Excerpts from a dataset:
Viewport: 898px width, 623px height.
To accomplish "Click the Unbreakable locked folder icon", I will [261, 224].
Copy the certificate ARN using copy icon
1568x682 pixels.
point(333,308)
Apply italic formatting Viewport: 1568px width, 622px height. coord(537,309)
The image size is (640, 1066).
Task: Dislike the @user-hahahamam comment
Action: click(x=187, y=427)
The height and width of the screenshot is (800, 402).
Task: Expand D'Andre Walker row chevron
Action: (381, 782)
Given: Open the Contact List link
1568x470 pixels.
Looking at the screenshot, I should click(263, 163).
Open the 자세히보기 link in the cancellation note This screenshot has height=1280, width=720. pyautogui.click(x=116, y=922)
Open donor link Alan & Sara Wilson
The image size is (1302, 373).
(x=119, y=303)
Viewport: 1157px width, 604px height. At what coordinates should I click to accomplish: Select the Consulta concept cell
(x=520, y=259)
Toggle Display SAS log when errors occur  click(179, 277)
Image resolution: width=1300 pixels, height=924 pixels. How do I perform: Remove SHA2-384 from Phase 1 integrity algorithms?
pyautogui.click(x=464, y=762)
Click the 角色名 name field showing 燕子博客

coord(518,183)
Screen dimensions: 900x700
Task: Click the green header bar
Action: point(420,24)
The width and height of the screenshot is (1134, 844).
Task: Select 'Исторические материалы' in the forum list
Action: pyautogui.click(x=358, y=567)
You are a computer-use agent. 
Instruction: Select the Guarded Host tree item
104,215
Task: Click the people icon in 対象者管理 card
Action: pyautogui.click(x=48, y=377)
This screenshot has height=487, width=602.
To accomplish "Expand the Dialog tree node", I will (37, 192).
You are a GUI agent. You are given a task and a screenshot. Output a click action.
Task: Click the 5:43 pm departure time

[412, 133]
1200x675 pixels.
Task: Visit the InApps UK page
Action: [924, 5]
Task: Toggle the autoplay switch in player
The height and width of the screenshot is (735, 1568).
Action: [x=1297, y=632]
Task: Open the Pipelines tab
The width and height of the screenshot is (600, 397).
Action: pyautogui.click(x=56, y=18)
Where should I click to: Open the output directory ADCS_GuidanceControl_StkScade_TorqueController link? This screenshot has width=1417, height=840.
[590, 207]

▶ [EXERCISE BRIEF]
Return the data above in full, keeping each line exactly as it stands.

▶ [SOLUTION]
Viewport: 898px width, 623px height.
To accomplish "Click the Unbreakable locked folder icon", I will [261, 224].
Copy the certificate ARN using copy icon
1568x682 pixels.
point(333,308)
Apply italic formatting Viewport: 1568px width, 622px height. coord(537,309)
The image size is (640, 1066).
Task: Dislike the @user-hahahamam comment
Action: click(x=187, y=427)
The height and width of the screenshot is (800, 402).
Task: Expand D'Andre Walker row chevron
Action: (381, 782)
Given: Open the Contact List link
1568x470 pixels.
Looking at the screenshot, I should click(263, 163).
Open the 자세히보기 link in the cancellation note This screenshot has height=1280, width=720. pyautogui.click(x=116, y=922)
Open donor link Alan & Sara Wilson
The image size is (1302, 373).
(x=119, y=303)
Viewport: 1157px width, 604px height. At what coordinates should I click to accomplish: Select the Consulta concept cell
(x=520, y=259)
Toggle Display SAS log when errors occur  click(179, 277)
Image resolution: width=1300 pixels, height=924 pixels. How do I perform: Remove SHA2-384 from Phase 1 integrity algorithms?
pyautogui.click(x=464, y=762)
Click the 角色名 name field showing 燕子博客

coord(518,183)
Screen dimensions: 900x700
Task: Click the green header bar
Action: point(420,24)
The width and height of the screenshot is (1134, 844).
Task: Select 'Исторические материалы' in the forum list
Action: pyautogui.click(x=358, y=567)
You are a computer-use agent. 
Instruction: Select the Guarded Host tree item
104,215
Task: Click the people icon in 対象者管理 card
Action: pyautogui.click(x=48, y=377)
This screenshot has height=487, width=602.
To accomplish "Expand the Dialog tree node", I will (37, 192).
You are a GUI agent. You are given a task and a screenshot. Output a click action.
Task: Click the 5:43 pm departure time

[412, 133]
1200x675 pixels.
Task: Visit the InApps UK page
Action: [924, 5]
Task: Toggle the autoplay switch in player
The height and width of the screenshot is (735, 1568).
Action: [x=1297, y=632]
Task: Open the Pipelines tab
The width and height of the screenshot is (600, 397).
Action: pyautogui.click(x=56, y=18)
Where should I click to: Open the output directory ADCS_GuidanceControl_StkScade_TorqueController link? This screenshot has width=1417, height=840.
[590, 207]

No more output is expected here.